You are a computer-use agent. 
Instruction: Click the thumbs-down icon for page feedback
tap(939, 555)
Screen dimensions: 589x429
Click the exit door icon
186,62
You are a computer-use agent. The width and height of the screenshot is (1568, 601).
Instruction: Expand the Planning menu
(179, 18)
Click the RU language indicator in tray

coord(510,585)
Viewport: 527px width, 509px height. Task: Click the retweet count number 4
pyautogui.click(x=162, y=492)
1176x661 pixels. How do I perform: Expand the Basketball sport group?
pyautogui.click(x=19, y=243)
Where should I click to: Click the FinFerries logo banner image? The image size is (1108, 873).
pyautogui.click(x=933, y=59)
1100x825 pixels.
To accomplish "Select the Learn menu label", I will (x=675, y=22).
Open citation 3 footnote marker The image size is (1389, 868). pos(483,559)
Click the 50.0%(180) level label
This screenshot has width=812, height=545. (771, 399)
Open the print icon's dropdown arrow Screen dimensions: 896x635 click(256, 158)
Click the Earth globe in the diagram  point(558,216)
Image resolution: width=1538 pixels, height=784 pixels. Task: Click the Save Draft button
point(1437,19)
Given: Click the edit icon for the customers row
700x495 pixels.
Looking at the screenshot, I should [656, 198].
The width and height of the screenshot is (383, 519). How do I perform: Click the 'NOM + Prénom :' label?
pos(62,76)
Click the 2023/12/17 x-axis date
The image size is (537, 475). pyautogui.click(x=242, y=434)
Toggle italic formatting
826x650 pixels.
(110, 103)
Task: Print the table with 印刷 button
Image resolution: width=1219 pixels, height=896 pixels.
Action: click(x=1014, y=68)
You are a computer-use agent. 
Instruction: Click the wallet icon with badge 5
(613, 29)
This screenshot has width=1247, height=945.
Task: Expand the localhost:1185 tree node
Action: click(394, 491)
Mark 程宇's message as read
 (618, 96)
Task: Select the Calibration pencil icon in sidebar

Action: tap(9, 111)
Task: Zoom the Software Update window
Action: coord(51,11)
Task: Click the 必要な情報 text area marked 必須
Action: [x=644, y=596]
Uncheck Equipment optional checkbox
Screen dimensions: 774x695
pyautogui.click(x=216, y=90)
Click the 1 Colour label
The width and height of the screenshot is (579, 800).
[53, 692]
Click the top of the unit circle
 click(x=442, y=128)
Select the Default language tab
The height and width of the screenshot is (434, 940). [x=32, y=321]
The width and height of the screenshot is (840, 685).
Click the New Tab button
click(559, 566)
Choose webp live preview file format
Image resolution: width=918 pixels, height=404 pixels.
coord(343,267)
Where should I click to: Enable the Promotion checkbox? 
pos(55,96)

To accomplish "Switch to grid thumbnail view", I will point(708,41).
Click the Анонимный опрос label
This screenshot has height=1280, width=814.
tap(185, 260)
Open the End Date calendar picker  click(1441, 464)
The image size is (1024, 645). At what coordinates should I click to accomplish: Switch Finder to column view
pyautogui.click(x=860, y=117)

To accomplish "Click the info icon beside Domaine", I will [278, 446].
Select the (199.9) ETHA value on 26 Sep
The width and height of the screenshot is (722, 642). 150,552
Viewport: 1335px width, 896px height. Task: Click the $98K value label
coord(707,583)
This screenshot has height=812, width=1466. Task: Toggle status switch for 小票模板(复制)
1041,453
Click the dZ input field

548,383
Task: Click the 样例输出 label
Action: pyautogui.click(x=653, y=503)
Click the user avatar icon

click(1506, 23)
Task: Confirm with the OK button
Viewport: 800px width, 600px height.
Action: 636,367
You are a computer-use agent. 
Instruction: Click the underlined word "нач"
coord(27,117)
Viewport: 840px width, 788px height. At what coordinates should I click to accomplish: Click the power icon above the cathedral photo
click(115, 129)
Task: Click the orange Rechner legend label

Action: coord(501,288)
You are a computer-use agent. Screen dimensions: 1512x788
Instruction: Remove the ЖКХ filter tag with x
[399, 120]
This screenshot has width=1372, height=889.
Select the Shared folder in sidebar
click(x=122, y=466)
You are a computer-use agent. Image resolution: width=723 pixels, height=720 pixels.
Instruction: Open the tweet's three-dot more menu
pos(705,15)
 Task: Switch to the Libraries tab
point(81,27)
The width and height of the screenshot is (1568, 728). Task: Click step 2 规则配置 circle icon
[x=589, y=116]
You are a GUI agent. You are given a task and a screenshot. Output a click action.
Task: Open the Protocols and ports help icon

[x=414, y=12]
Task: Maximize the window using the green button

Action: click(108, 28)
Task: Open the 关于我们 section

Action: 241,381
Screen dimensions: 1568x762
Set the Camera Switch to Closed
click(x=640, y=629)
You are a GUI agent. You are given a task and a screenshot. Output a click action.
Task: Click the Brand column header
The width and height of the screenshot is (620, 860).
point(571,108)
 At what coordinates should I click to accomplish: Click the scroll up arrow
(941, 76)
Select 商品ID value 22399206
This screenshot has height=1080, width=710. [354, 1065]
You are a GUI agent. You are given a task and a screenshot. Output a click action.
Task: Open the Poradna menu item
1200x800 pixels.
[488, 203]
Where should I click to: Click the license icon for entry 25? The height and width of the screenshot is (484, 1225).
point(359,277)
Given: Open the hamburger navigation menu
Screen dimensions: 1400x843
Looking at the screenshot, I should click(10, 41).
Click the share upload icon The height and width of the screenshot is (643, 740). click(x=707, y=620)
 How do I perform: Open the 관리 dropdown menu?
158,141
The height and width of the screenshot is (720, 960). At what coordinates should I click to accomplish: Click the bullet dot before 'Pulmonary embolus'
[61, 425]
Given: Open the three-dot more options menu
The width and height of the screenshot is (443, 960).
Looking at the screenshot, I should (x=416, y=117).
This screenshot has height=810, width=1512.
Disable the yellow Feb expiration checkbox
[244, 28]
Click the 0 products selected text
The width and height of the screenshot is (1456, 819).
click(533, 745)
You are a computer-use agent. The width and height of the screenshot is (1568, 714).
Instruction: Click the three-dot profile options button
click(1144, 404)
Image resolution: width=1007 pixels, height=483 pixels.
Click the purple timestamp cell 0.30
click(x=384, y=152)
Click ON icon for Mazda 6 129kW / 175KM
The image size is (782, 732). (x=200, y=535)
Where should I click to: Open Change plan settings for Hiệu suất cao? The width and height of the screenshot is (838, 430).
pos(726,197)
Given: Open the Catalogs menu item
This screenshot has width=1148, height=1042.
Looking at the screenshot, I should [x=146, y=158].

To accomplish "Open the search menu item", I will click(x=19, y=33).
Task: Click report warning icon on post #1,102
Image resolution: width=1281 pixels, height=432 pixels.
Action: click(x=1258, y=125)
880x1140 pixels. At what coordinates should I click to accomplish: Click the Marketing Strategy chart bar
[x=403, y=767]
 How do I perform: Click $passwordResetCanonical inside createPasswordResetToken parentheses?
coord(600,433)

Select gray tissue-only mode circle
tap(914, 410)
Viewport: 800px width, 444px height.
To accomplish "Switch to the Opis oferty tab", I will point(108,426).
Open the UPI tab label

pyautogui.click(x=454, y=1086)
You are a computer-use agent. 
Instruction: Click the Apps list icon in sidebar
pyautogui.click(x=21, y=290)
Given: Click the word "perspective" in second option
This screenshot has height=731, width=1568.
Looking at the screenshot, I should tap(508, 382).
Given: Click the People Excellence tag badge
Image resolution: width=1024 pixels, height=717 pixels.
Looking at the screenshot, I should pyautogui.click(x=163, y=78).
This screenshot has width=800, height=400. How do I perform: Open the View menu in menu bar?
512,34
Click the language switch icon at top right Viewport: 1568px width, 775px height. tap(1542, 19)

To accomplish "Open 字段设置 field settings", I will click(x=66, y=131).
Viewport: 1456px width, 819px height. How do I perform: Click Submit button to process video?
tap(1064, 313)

◇ ◇ ◇ ◇ ◇

* Work required:
What's required is that all of the material be returned exactly.

* Exercise solution:
You are a computer-use agent. 
Instruction: Click the thumbs-down icon for page feedback
tap(939, 555)
Screen dimensions: 589x429
Click the exit door icon
186,62
You are a computer-use agent. The width and height of the screenshot is (1568, 601).
Instruction: Expand the Planning menu
(179, 18)
Click the RU language indicator in tray

coord(510,585)
Viewport: 527px width, 509px height. Task: Click the retweet count number 4
pyautogui.click(x=162, y=492)
1176x661 pixels. How do I perform: Expand the Basketball sport group?
pyautogui.click(x=19, y=243)
Where should I click to: Click the FinFerries logo banner image? The image size is (1108, 873).
pyautogui.click(x=933, y=59)
1100x825 pixels.
To accomplish "Select the Learn menu label", I will (x=675, y=22).
Open citation 3 footnote marker The image size is (1389, 868). pos(483,559)
Click the 50.0%(180) level label
This screenshot has width=812, height=545. (771, 399)
Open the print icon's dropdown arrow Screen dimensions: 896x635 click(256, 158)
Click the Earth globe in the diagram  point(558,216)
Image resolution: width=1538 pixels, height=784 pixels. Task: Click the Save Draft button
point(1437,19)
Given: Click the edit icon for the customers row
700x495 pixels.
Looking at the screenshot, I should [656, 198].
The width and height of the screenshot is (383, 519). How do I perform: Click the 'NOM + Prénom :' label?
pos(62,76)
Click the 2023/12/17 x-axis date
The image size is (537, 475). pyautogui.click(x=242, y=434)
Toggle italic formatting
826x650 pixels.
(110, 103)
Task: Print the table with 印刷 button
Image resolution: width=1219 pixels, height=896 pixels.
Action: click(x=1014, y=68)
You are a computer-use agent. 
Instruction: Click the wallet icon with badge 5
(613, 29)
This screenshot has width=1247, height=945.
Task: Expand the localhost:1185 tree node
Action: click(394, 491)
Mark 程宇's message as read
 (618, 96)
Task: Select the Calibration pencil icon in sidebar

Action: tap(9, 111)
Task: Zoom the Software Update window
Action: coord(51,11)
Task: Click the 必要な情報 text area marked 必須
Action: [x=644, y=596]
Uncheck Equipment optional checkbox
Screen dimensions: 774x695
pyautogui.click(x=216, y=90)
Click the 1 Colour label
The width and height of the screenshot is (579, 800).
[53, 692]
Click the top of the unit circle
 click(x=442, y=128)
Select the Default language tab
The height and width of the screenshot is (434, 940). [x=32, y=321]
The width and height of the screenshot is (840, 685).
Click the New Tab button
click(559, 566)
Choose webp live preview file format
Image resolution: width=918 pixels, height=404 pixels.
coord(343,267)
Where should I click to: Enable the Promotion checkbox? 
pos(55,96)

To accomplish "Switch to grid thumbnail view", I will point(708,41).
Click the Анонимный опрос label
This screenshot has height=1280, width=814.
tap(185, 260)
Open the End Date calendar picker  click(1441, 464)
The image size is (1024, 645). At what coordinates should I click to accomplish: Switch Finder to column view
pyautogui.click(x=860, y=117)

To accomplish "Click the info icon beside Domaine", I will [278, 446].
Select the (199.9) ETHA value on 26 Sep
The width and height of the screenshot is (722, 642). 150,552
Viewport: 1335px width, 896px height. Task: Click the $98K value label
coord(707,583)
This screenshot has height=812, width=1466. Task: Toggle status switch for 小票模板(复制)
1041,453
Click the dZ input field

548,383
Task: Click the 样例输出 label
Action: pyautogui.click(x=653, y=503)
Click the user avatar icon

click(1506, 23)
Task: Confirm with the OK button
Viewport: 800px width, 600px height.
Action: 636,367
You are a computer-use agent. 
Instruction: Click the underlined word "нач"
coord(27,117)
Viewport: 840px width, 788px height. At what coordinates should I click to accomplish: Click the power icon above the cathedral photo
click(115, 129)
Task: Click the orange Rechner legend label

Action: coord(501,288)
You are a computer-use agent. Screen dimensions: 1512x788
Instruction: Remove the ЖКХ filter tag with x
[399, 120]
This screenshot has width=1372, height=889.
Select the Shared folder in sidebar
click(x=122, y=466)
You are a computer-use agent. Image resolution: width=723 pixels, height=720 pixels.
Instruction: Open the tweet's three-dot more menu
pos(705,15)
 Task: Switch to the Libraries tab
point(81,27)
The width and height of the screenshot is (1568, 728). Task: Click step 2 规则配置 circle icon
[x=589, y=116]
You are a GUI agent. You are given a task and a screenshot. Output a click action.
Task: Open the Protocols and ports help icon

[x=414, y=12]
Task: Maximize the window using the green button

Action: click(108, 28)
Task: Open the 关于我们 section

Action: 241,381
Screen dimensions: 1568x762
Set the Camera Switch to Closed
click(x=640, y=629)
You are a GUI agent. You are given a task and a screenshot. Output a click action.
Task: Click the Brand column header
The width and height of the screenshot is (620, 860).
point(571,108)
 At what coordinates should I click to accomplish: Click the scroll up arrow
(941, 76)
Select 商品ID value 22399206
This screenshot has height=1080, width=710. [354, 1065]
You are a GUI agent. You are given a task and a screenshot. Output a click action.
Task: Open the Poradna menu item
1200x800 pixels.
[488, 203]
Where should I click to: Click the license icon for entry 25? The height and width of the screenshot is (484, 1225).
point(359,277)
Given: Open the hamburger navigation menu
Screen dimensions: 1400x843
Looking at the screenshot, I should click(10, 41).
Click the share upload icon The height and width of the screenshot is (643, 740). click(x=707, y=620)
 How do I perform: Open the 관리 dropdown menu?
158,141
The height and width of the screenshot is (720, 960). At what coordinates should I click to accomplish: Click the bullet dot before 'Pulmonary embolus'
[61, 425]
Given: Open the three-dot more options menu
The width and height of the screenshot is (443, 960).
Looking at the screenshot, I should (x=416, y=117).
This screenshot has height=810, width=1512.
Disable the yellow Feb expiration checkbox
[244, 28]
Click the 0 products selected text
The width and height of the screenshot is (1456, 819).
click(533, 745)
You are a computer-use agent. The width and height of the screenshot is (1568, 714).
Instruction: Click the three-dot profile options button
click(1144, 404)
Image resolution: width=1007 pixels, height=483 pixels.
Click the purple timestamp cell 0.30
click(x=384, y=152)
Click ON icon for Mazda 6 129kW / 175KM
The image size is (782, 732). (x=200, y=535)
Where should I click to: Open Change plan settings for Hiệu suất cao? The width and height of the screenshot is (838, 430).
pos(726,197)
Given: Open the Catalogs menu item
This screenshot has width=1148, height=1042.
Looking at the screenshot, I should [x=146, y=158].

To accomplish "Open the search menu item", I will click(x=19, y=33).
Task: Click report warning icon on post #1,102
Image resolution: width=1281 pixels, height=432 pixels.
Action: click(x=1258, y=125)
880x1140 pixels. At what coordinates should I click to accomplish: Click the Marketing Strategy chart bar
[x=403, y=767]
 How do I perform: Click $passwordResetCanonical inside createPasswordResetToken parentheses?
coord(600,433)

Select gray tissue-only mode circle
tap(914, 410)
Viewport: 800px width, 444px height.
To accomplish "Switch to the Opis oferty tab", I will point(108,426).
Open the UPI tab label

pyautogui.click(x=454, y=1086)
You are a computer-use agent. 
Instruction: Click the Apps list icon in sidebar
pyautogui.click(x=21, y=290)
Given: Click the word "perspective" in second option
This screenshot has height=731, width=1568.
Looking at the screenshot, I should tap(508, 382).
Given: Click the People Excellence tag badge
Image resolution: width=1024 pixels, height=717 pixels.
Looking at the screenshot, I should pyautogui.click(x=163, y=78).
This screenshot has width=800, height=400. How do I perform: Open the View menu in menu bar?
512,34
Click the language switch icon at top right Viewport: 1568px width, 775px height. tap(1542, 19)

To accomplish "Open 字段设置 field settings", I will click(x=66, y=131).
Viewport: 1456px width, 819px height. How do I perform: Click Submit button to process video?
tap(1064, 313)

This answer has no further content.